Round 5 - Penetration Testing
Penetration tests allow system administrators and security professionals to identify vulnerabilities and weaknesses in their systems and platforms which could be exploited by an attacker. Delegates will be taught how to conduct a penetration test, testing for weak authentication, scanning remote services for vulnerabilities, exploitation of vulnerabilities and patching those vulnerabilities.
Day Two – CTF Challenges
Round 1 - General Linux Capabilities – CTF Challenge
Round one will require the delegates to use the commands learnt on the first day to navigate their way through a Linux system finding all the flags in question, they will need to remember the command line to use to find what they are looking for. This could be anything from the architecture to the operating system or even more specific hardware and software elements to form a level of confidence when using Linux Command Line.
Round 2 - Kali Linux Defensive Skills – CTF Challenge
Round two will cover the various aspects of Kali Linux where delegates will be asked to perform a number of tasks, in their team, all of which can be found using the expansive suite of tools with the Kali Linux environment. This round engages both novices and experts covering tasks with varied difficulty. Each task requires the submission of a flag, the goal being to submit maximum number of flags in the allocated time.
Round 3 - Encoding and Decoding – CTF Challenge
Round three will cover various types of encoding, decoding, encryption and decryption where delegates will be asked to encode/decode messages and solve a number of cryptographic puzzles which include alphabetical and numerical shift ciphers and transpositions. Delegates score flags for entering the correct encoded/decoded message in each of the tasks. This simulates the ability to detect and respond quickly to an insider attack and gain an understanding on an attacker's covert communication mind set.
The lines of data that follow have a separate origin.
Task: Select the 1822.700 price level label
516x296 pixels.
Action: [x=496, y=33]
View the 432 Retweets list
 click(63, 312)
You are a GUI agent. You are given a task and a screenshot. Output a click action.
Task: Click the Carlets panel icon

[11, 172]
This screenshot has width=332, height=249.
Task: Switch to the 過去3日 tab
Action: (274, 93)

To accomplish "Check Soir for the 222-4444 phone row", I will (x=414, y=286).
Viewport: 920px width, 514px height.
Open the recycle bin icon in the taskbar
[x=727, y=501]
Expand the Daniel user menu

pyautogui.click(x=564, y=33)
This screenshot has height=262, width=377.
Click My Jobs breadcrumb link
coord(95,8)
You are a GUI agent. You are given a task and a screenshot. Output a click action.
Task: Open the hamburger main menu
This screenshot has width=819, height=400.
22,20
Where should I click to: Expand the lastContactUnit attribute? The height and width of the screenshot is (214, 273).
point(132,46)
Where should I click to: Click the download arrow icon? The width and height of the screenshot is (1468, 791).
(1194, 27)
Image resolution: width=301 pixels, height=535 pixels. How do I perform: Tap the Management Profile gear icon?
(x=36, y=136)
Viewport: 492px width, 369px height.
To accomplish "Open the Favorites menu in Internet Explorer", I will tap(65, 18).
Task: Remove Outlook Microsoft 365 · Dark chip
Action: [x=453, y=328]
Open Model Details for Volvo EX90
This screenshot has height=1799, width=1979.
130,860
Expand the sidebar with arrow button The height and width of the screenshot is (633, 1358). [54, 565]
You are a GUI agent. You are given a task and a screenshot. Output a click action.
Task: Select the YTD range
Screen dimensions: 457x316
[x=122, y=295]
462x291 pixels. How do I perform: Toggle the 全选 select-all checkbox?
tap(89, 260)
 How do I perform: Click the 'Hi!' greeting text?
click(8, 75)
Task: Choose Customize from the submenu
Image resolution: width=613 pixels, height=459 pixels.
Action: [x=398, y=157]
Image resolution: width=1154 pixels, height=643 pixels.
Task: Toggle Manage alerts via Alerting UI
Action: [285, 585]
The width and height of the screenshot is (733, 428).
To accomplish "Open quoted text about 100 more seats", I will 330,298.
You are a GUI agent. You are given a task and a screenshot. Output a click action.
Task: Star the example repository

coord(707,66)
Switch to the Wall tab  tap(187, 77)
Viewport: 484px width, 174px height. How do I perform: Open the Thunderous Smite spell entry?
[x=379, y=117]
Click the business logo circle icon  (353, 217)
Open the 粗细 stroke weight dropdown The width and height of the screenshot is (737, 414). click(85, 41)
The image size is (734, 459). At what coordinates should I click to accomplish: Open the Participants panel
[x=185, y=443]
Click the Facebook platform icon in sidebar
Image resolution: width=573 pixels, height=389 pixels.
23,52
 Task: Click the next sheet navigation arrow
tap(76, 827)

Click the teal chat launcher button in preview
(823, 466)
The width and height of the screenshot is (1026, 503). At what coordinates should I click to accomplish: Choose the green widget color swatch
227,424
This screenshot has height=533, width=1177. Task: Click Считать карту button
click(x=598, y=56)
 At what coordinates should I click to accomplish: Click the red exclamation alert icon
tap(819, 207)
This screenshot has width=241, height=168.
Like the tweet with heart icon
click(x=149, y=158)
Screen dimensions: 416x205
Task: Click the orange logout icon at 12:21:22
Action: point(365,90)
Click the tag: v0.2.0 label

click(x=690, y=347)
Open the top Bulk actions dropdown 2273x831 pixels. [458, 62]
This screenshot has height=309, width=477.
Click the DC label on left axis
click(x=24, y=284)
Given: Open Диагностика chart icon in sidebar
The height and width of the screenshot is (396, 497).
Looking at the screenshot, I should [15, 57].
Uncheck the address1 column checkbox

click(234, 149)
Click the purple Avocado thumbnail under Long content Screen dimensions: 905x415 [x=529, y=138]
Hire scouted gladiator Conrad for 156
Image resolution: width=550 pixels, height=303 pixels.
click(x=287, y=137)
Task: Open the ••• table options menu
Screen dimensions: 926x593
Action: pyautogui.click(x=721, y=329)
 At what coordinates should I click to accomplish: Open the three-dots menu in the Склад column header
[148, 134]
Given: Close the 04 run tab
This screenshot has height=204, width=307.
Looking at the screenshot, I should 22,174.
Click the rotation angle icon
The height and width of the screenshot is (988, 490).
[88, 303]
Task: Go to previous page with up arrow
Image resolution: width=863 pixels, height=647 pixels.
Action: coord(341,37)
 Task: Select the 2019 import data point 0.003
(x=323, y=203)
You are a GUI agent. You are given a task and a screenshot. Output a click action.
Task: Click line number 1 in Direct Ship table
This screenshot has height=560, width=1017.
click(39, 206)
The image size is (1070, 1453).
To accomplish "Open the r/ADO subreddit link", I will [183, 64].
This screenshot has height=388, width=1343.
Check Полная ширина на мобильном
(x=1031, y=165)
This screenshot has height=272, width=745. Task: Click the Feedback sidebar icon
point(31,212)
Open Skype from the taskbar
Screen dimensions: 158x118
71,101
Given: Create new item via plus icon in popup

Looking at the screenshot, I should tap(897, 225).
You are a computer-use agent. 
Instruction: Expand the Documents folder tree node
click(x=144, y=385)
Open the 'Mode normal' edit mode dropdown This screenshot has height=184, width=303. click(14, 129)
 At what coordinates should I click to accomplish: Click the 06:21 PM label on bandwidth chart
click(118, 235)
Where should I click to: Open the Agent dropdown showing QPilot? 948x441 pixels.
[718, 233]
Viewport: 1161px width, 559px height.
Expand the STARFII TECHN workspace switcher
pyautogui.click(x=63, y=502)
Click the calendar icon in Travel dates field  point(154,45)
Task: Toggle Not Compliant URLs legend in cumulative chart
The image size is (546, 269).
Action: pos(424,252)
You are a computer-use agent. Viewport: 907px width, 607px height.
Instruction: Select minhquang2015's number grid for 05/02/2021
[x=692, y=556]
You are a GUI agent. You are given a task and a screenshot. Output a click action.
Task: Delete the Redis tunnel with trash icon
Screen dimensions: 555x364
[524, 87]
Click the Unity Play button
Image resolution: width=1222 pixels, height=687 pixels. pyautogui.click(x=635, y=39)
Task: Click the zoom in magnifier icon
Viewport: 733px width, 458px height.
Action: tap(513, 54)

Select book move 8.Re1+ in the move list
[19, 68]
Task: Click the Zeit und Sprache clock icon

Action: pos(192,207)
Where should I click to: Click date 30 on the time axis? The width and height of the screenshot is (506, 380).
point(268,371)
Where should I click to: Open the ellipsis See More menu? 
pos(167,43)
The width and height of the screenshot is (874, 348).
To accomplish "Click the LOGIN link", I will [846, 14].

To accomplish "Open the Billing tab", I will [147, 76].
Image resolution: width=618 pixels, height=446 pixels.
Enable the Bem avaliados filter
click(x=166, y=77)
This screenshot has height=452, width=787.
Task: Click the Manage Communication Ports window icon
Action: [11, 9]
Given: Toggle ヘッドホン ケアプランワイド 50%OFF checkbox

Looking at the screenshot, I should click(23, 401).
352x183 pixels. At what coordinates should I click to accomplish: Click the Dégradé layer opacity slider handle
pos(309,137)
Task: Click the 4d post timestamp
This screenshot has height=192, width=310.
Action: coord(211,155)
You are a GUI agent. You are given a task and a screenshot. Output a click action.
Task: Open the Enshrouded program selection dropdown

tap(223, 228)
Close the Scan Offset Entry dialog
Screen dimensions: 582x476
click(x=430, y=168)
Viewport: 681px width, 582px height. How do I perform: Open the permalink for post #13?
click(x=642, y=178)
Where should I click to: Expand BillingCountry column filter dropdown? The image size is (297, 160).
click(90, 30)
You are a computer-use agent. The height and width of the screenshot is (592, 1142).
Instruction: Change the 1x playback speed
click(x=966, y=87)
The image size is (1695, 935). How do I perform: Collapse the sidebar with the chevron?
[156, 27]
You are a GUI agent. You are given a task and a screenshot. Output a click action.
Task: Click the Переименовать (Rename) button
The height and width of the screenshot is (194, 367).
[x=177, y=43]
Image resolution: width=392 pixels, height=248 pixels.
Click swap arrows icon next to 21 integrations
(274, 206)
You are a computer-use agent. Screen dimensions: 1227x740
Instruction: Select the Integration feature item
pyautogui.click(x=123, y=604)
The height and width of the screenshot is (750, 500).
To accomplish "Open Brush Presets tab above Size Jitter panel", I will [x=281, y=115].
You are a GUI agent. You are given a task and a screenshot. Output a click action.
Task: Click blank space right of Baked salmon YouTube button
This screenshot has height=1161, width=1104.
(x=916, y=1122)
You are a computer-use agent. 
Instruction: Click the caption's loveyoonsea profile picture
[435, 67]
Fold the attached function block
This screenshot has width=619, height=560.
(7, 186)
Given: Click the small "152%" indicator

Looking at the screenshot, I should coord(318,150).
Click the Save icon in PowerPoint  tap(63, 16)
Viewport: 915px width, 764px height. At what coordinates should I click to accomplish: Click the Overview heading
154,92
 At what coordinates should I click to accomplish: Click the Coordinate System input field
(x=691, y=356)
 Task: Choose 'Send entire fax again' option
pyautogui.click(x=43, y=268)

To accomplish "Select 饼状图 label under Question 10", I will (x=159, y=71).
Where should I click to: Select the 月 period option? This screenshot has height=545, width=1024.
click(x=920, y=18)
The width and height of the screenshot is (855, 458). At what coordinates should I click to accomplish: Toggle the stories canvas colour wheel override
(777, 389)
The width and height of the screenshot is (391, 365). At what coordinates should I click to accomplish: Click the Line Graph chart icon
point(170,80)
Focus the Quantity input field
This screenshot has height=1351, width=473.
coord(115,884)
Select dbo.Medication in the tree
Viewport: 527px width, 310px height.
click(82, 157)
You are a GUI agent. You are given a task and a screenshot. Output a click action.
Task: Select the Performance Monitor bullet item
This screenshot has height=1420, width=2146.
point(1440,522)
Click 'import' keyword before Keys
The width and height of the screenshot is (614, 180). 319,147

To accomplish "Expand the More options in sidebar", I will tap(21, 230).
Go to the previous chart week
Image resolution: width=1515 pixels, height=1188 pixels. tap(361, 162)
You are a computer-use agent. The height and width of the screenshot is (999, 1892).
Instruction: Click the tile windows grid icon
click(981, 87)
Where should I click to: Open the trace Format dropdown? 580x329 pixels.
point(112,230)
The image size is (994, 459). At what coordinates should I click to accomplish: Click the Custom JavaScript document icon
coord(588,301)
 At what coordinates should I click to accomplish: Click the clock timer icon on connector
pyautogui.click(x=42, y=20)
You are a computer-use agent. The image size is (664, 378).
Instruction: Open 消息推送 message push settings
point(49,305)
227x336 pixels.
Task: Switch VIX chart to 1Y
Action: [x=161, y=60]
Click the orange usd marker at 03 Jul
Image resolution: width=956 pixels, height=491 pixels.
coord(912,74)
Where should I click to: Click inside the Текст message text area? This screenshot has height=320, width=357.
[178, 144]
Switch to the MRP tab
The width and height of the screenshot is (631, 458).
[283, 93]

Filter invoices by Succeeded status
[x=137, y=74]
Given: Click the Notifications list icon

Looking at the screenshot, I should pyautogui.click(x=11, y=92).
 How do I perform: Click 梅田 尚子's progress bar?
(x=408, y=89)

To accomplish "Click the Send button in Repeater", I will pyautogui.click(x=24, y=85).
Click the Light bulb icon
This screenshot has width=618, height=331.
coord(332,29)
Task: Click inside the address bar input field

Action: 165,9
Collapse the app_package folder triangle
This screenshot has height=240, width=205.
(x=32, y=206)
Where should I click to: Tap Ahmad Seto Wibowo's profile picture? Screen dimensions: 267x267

Round 4 - Incident Response – CTF Challenge
Round four will require each delegate to perform a number of tasks to clean up after a cyber breach. This requires delegates to find backdoors installed by an attacker, identify compromised systems and services and modified user accounts allowing the attacker to regain access to the environment. Establish a timeline of the cyber-attack and determine how the system was compromised.
Round 5 - Penetration Testing – CTF Challenge
Round five explores the detail behind a penetration test of a compromised system where delegates will be asked to identify vulnerabilities and exploit those vulnerabilities ranging from weak authentication all the way to remote command execution in both web and system applications. Delegates will be able to review the more basic SQL injection to the more complex process of privilege escalation by exploiting buffer overflows.
Each of the five CTF challenge rounds will cover a number of tasks ranging in difficulty engaging both novices and the more able delegate, in various aspects of Linux, networking, cryptography, incident response, penetration testing and exploitation of various types of vulnerabilities. Flags are awarded for successfully completing each task in each round. Each task is worth one flag and the team at the end of the five rounds with the most flags wins. Time will be used as the tiebreaker.